A ruota Lorenzo Quadri, direttore del ‘Mattino della domenica’ e consigliere nazionale leghista: «Evidentemente qualsiasi riduzione è benvenuta – spiega da noi raggiunto per una reazione – ma non si può pensare che una microproposta del genere possa essere una reazione credibile alla nostra iniziativa. La votazione non si schiva con questi mini-interventi, tra l'altro molto dilazionati nel tempo». Al voto «andranno cittadini che votano secondo le proprie esigenze, che non sono di certo soddisfatti da questo controprogetto in due tappe. Non so dire oggi che effetto pratico avrà la decisione di aumentare la franchigia per l'esenzione delle aziende, il tentativo c’è... ma dubito riesca».
Inoltre, Quadri insiste su un altro problema presente a suo avviso: «Oltre a questa piccolissima riduzione, c’è l'aspetto del mancato adeguamento ai tempi: il fatto che oggi in Svizzera il contribuente sia ancora obbligato a pagare il canone più alto d'Europa ai tempi di Netflix, dello streaming, dello sport on demand è assurdo. L'offerta della Ssr è così bassa che un canone così alto non si giustifica affatto né coi tempi, né con un panorama mediatico cambiato».
Il presidente dell’Associazione ticinese dei giornalisti (Atg) Roberto Porta fa una premessa «doverosa». Vale a dire che «l’iniziativa del canone a 200 franchi è gemella di quella ‘No Billag’ già respinta dal popolo, vogliono la stessa cosa: la distruzione, e ripeto distruzione, della Ssr e della Rsi.
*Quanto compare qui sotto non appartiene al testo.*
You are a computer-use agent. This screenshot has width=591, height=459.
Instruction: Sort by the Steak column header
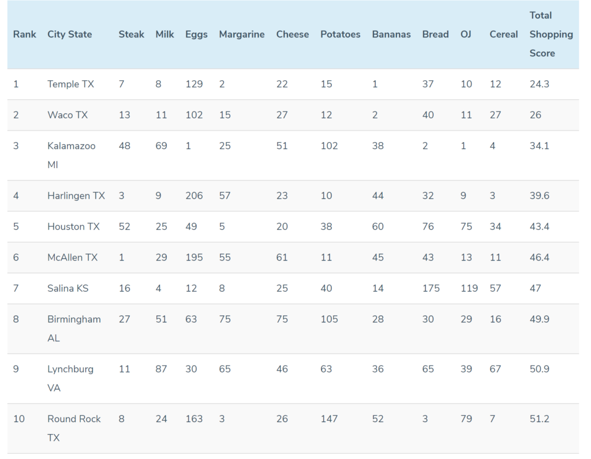131,34
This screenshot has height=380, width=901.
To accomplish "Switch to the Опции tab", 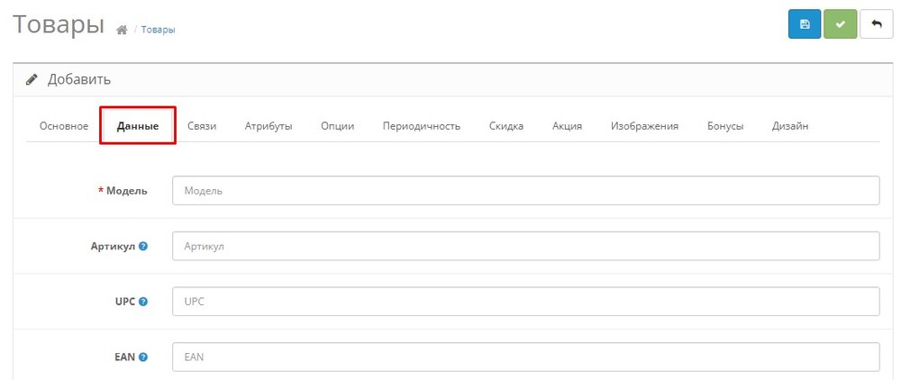I will point(337,126).
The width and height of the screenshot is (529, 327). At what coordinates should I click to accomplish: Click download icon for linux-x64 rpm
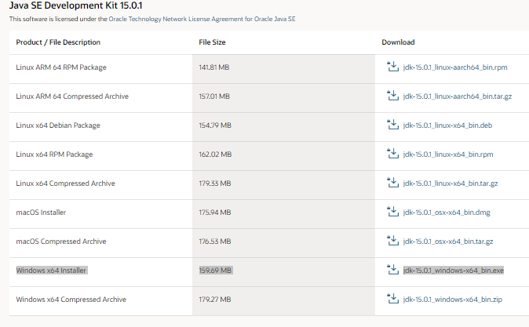tap(392, 154)
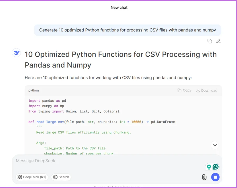Click the lightbulb suggestions icon

pyautogui.click(x=209, y=167)
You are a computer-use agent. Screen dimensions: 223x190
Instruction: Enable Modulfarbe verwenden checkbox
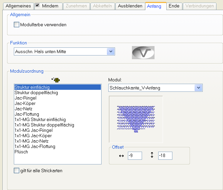pos(17,25)
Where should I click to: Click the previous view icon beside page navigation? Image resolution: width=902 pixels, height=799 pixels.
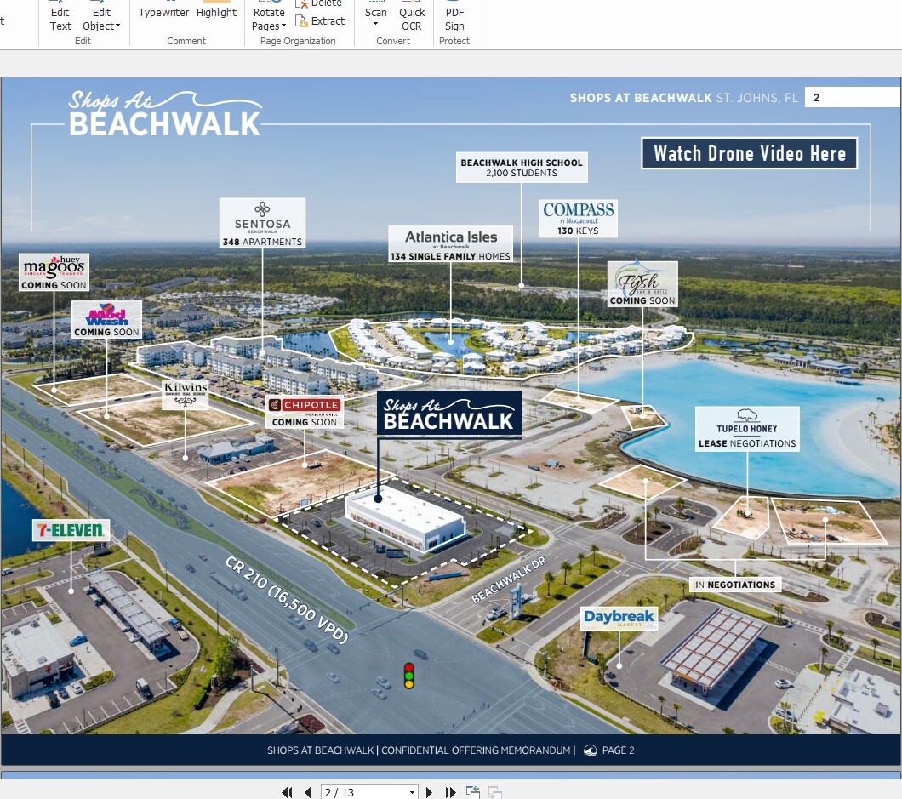(472, 792)
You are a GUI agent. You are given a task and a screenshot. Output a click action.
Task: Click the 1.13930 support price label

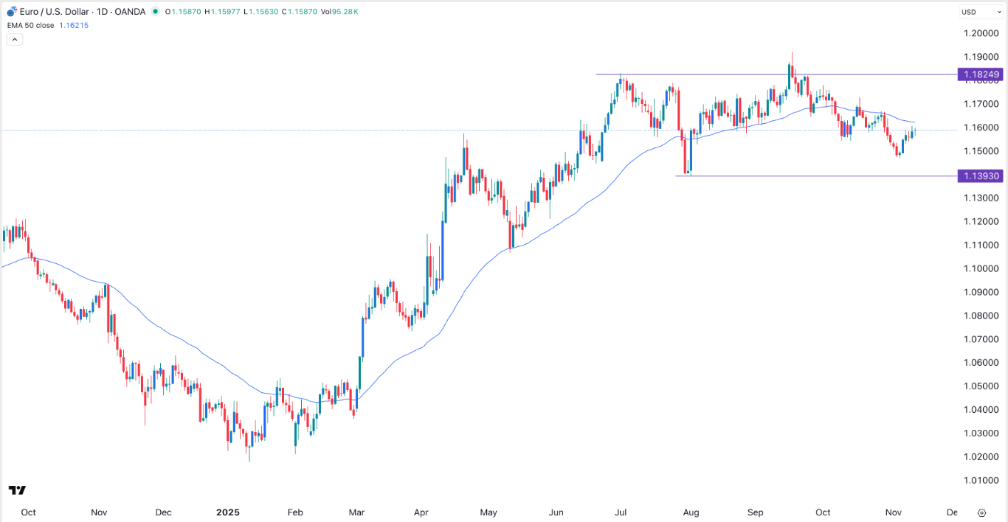tap(981, 176)
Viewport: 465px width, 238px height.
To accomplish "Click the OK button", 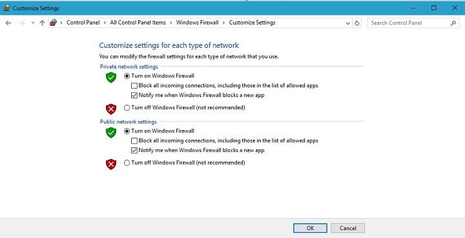I will (310, 228).
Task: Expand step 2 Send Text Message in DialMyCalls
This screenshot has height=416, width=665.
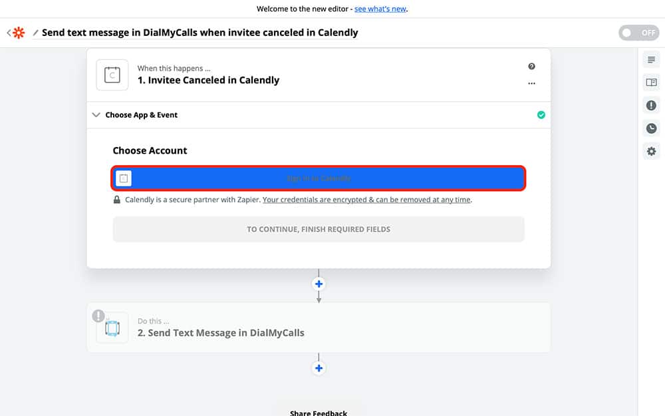Action: (221, 333)
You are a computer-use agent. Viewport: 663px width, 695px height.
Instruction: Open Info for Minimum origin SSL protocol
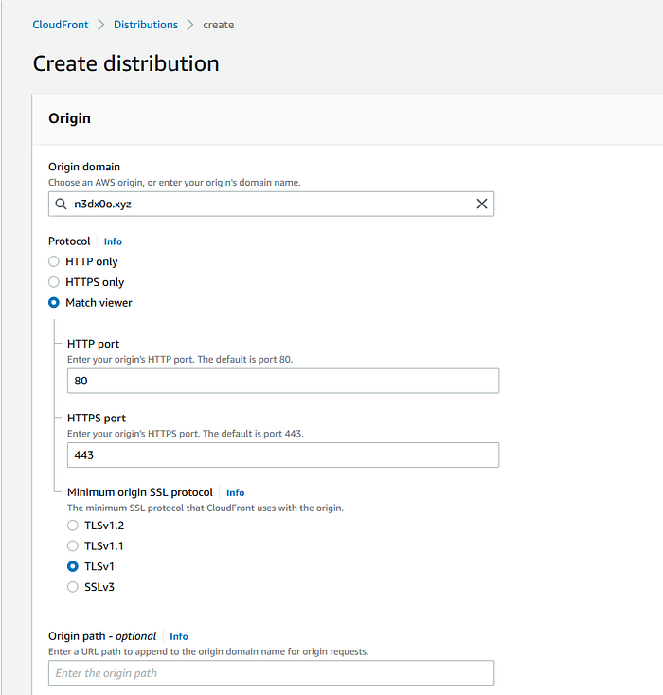pos(235,492)
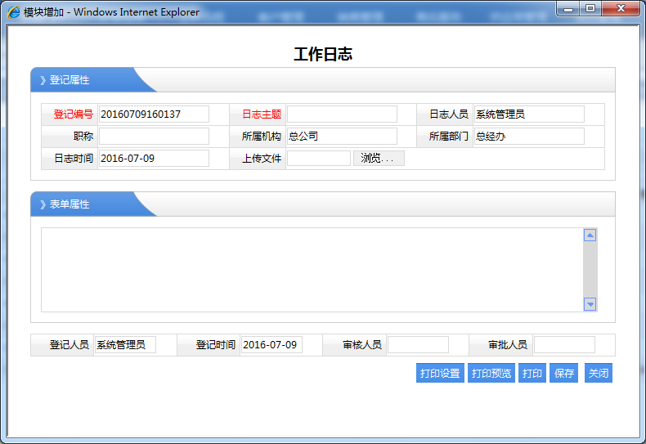Click the 所属机构 organization field

point(342,137)
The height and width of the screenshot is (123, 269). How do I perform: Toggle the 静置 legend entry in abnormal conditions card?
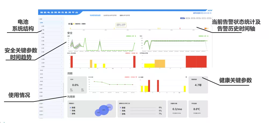(124, 107)
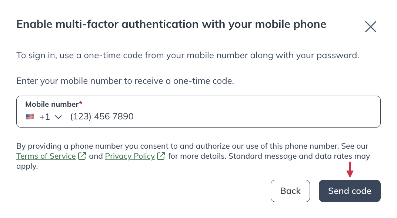Click the dialog heading about multi-factor authentication
The width and height of the screenshot is (397, 218).
click(171, 24)
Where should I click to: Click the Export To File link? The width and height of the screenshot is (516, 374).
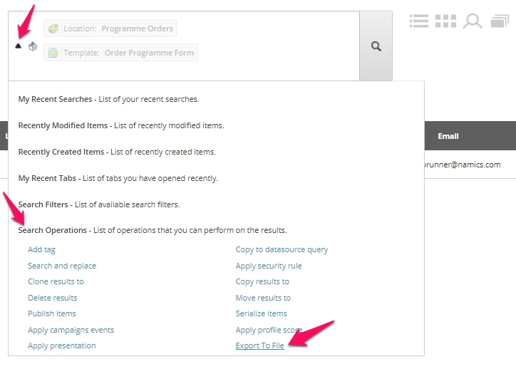pyautogui.click(x=259, y=346)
La prima ne decretava la morte immediata, la seconda una morte a medio corto termine». Anche scendere a 300 franchi «è una misura importante, e i cittadini devono essere in chiaro: l’obiettivo è distruggere il giornalismo indipendente, indebolire un valore sicuro come il servizio pubblico radiotelevisivo e lasciare spazio alle piattaforme straniere e all’informazione italiana».
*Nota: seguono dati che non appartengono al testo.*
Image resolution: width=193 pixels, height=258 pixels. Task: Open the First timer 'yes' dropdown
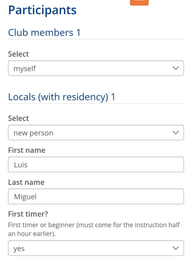coord(96,248)
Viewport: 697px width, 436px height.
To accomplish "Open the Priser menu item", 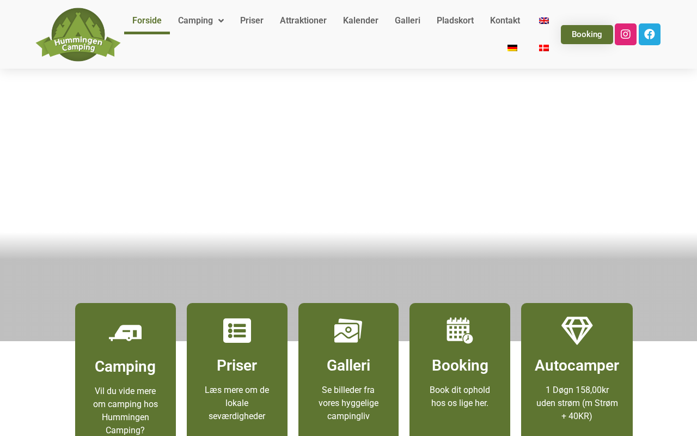I will point(252,21).
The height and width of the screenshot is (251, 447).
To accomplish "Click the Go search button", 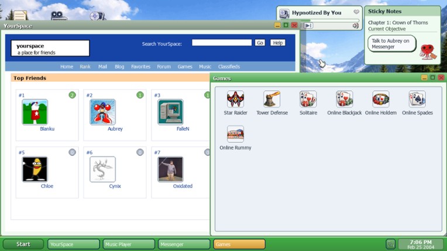I will pos(260,43).
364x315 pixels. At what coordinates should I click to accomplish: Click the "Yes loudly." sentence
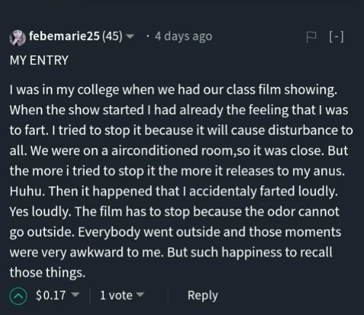pyautogui.click(x=41, y=212)
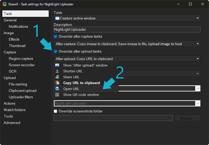Image resolution: width=209 pixels, height=145 pixels.
Task: Click the Copy URL to clipboard icon
Action: [x=57, y=83]
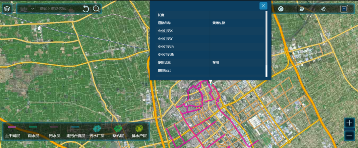This screenshot has width=358, height=148.
Task: Click the magnifier search icon
Action: tap(96, 9)
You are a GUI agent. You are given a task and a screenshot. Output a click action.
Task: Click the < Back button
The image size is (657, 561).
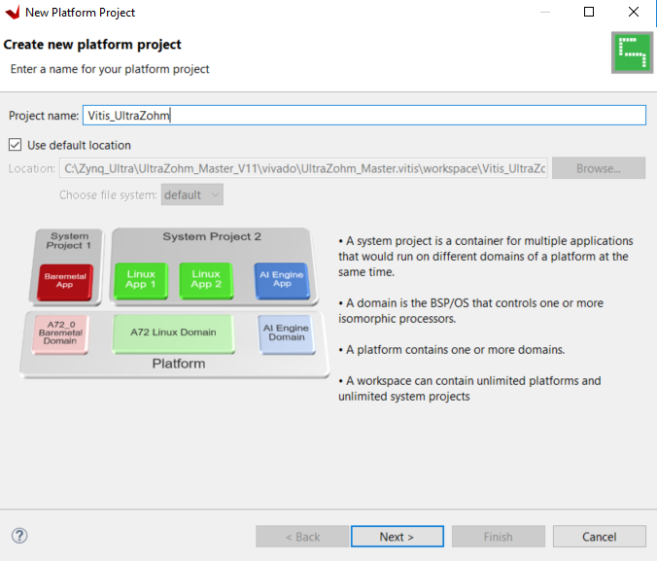pos(301,537)
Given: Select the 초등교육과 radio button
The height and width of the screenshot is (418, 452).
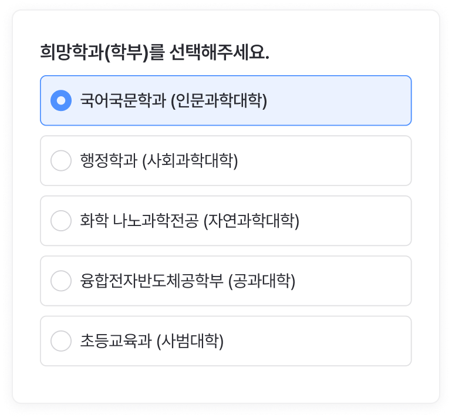Looking at the screenshot, I should tap(61, 341).
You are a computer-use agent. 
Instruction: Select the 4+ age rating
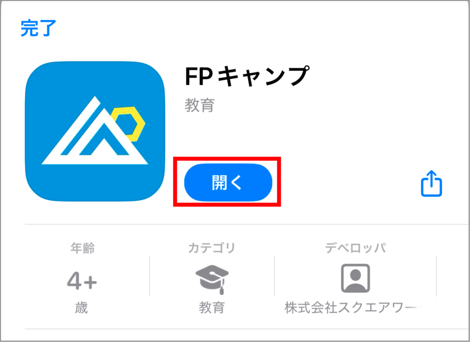[82, 281]
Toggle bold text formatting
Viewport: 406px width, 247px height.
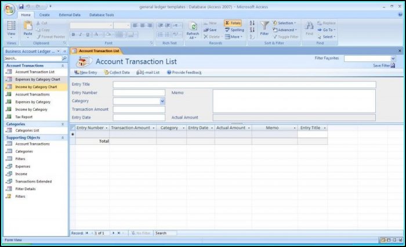[x=74, y=35]
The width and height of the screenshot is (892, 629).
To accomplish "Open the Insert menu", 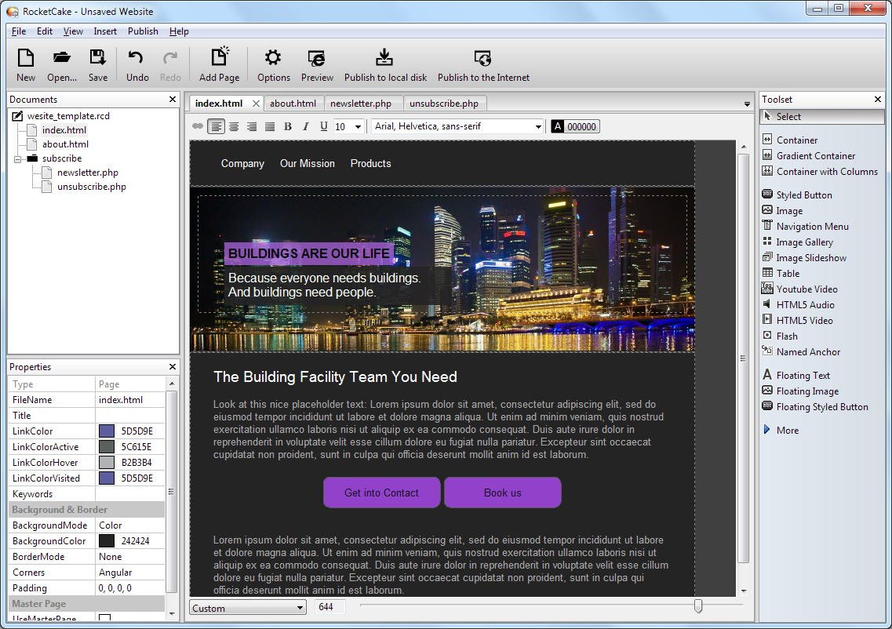I will (x=105, y=31).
La lettura dell’Atg di questa proposta è semplice: «Una mossa tattica per indebolire la riuscita dell’iniziativa, ma rappresenta comunque un ridimensionamento della Ssr. Nel 2017 il canone era 450 franchi, e in un momento del genere dove oltre Gottardo i licenziamenti nel settore giornalistico sono a decine indebolire il servizio pubblico è una mossa spregiudicata».
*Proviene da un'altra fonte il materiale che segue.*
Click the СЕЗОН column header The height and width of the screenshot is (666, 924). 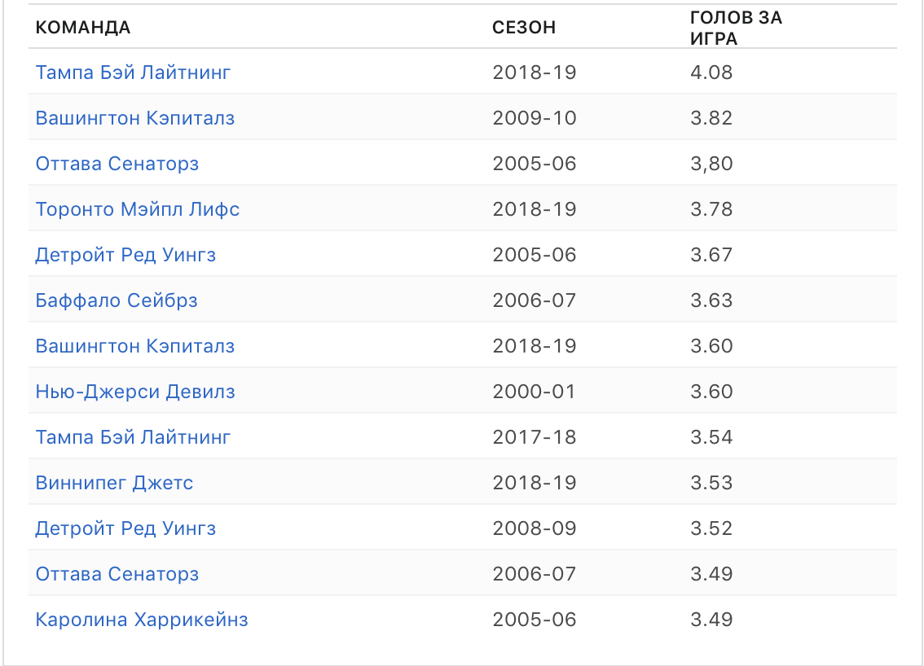coord(524,28)
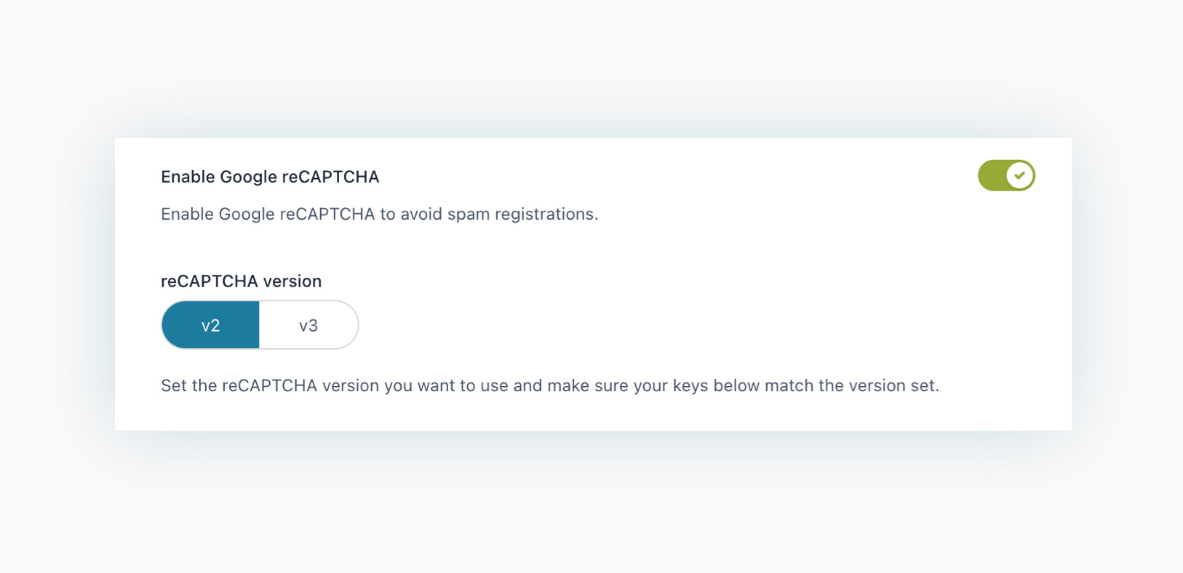Screen dimensions: 1183x573
Task: Click the green pill-shaped toggle control
Action: click(x=1006, y=175)
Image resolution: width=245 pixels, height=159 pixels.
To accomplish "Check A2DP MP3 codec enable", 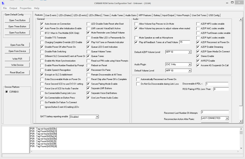I will point(198,24).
E ora, che fare? «Parteciperemo alla consultazione come Atg e come Impressum, faremo capire bene la nostra voce. Il Consiglio federale e tutta la popolazione sappiano che per 90 centesimi al giorno a nucleo familiare hanno a disposizione un’informazione buona se non molto buona, in quattro lingue nazionali, programmi culturali, eventi sportivi… Se questi 90 centesimi al giorno sono tra le priorità del primo partito svizzero c’è evidentemente un problema».